So I went to see Captain Phillips last night, with Tom
Hanks, whom I quite like, and the movie’s quite good, and all that, maybe not
his best, like, say, Beethoven’s 8th. What I was most enjoying about it was the
strange bond that seemed to develop between his character and the character of
the pirate captain/kidnapper.
“Irish,” the pirate called him, and they were clearly at
odds, but sort of in the way that lead characters are at odds at the beginning
of some buddy movie (the by-the-book cop and the rebel, that sort of thing),
and by the end they’re close. East is
East, and West is West, but they do meet …
Or like in Catch Me If You Can, where the Hanks character in
effect bonds with Leonardo di Caprio, even though one is the cop and one is the
criminal.
But okay in this case it’s a nefarious pirate; you shouldn’t
sympathize with him, I suppose, and if I did, then I suppose that’s the
Stockholm Syndrome at work. Or maybe the
film set things up that way, only at the end to … [Spoiler Alert] pull the plug
on the poor pirate. They should have
just sailed their separate ways, tipping their caps, but no …
Maybe I’m just too suggestible or susceptible. I always take the side of whoever’s story I’m
reading. I remember reading The Johnny
Unitas Story as a kid and wanting Baltimore to
win that game, though when I put the book down I thought, I don’t cheer for Baltimore.
It’s possible, of course, for an author to write from a
certain character’s point of view and make you distrust or even dislike that
character. It even became popular in
critical circles a few decades back to see this everywhere. The Unreliable Narrator was all the rage, and
there are certainly examples: the Duke in My Last Duchess and so forth. But really I think it’s a bit rare. If you’re with a character, then you’re with
a character. It’s hard to be against the
one you’re with: maybe that is the
Stockholm Syndrome in a nutshell. In
confined space with your captor, even if he is your captor, well, you’re close
to him, you identify with him, you become his Patty Hearst.

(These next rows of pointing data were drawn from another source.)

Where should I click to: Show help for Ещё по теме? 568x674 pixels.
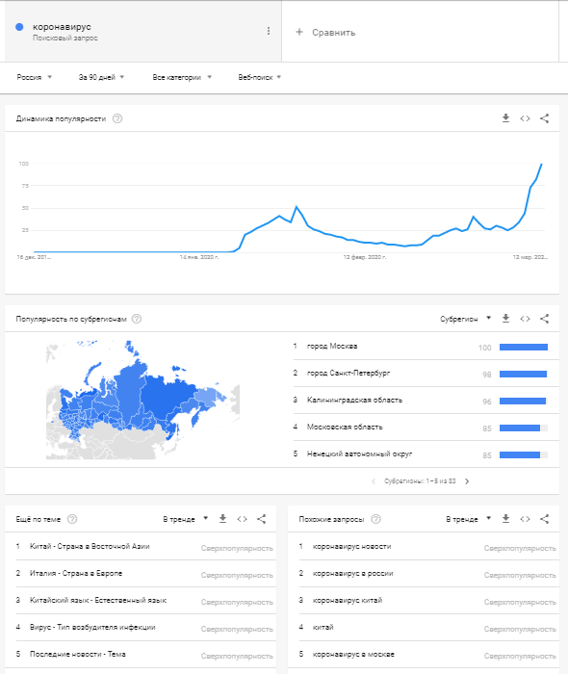click(x=72, y=519)
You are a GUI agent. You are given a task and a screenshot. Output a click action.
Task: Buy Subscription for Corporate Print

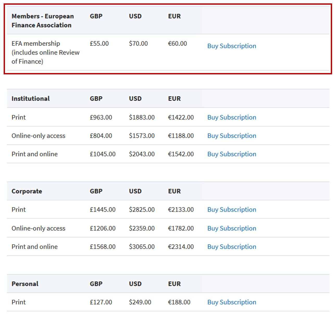tap(232, 210)
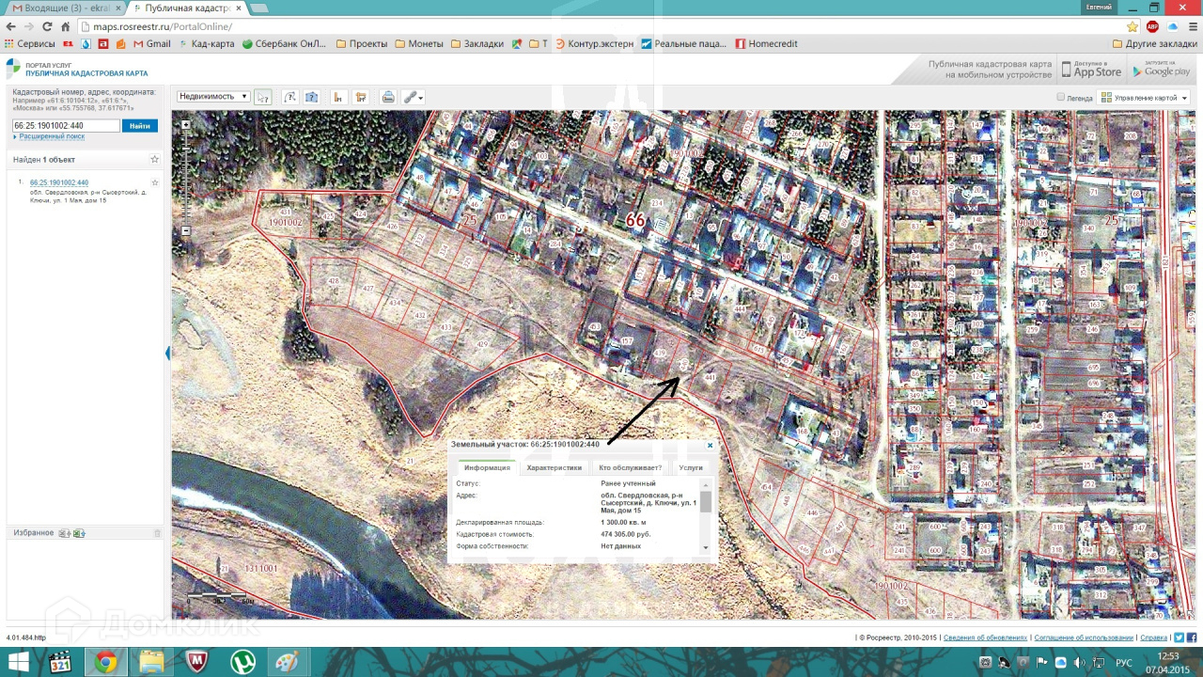Add result 66:25:1901002:440 to favorites star

tap(155, 182)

So I liked the pirate leader in Captain Phillips and was sad
to see what happened to him and his buddies, even though of course piracy is
wrong, blah blah blah. The movie itself
seemed to me to go downhill at the end when deprived of the interesting
Hanks-Pirate Chief chemistry.
Just before the end there’s an interesting bonding scene
when, in explaining why he can’t just let Hanks go or take the small amount
being offered, the Pirate Chief (his name is Muse) says, “I’ve got
bosses.” To which Hanks replies, “We’ve
all got bosses.” “In America it’s
different,” says Muse.
It’s touching, but then it is snatched away. Is there something especially touching about
connecting with an enemy? Maybe that’s
the appeal of the whole John Le Carre Tinker, Tailor series.
In any case it all seems to connect to the notion that if
you can’t be with the one you love, you’ll love the one you’re with. Even if it’s your enemy.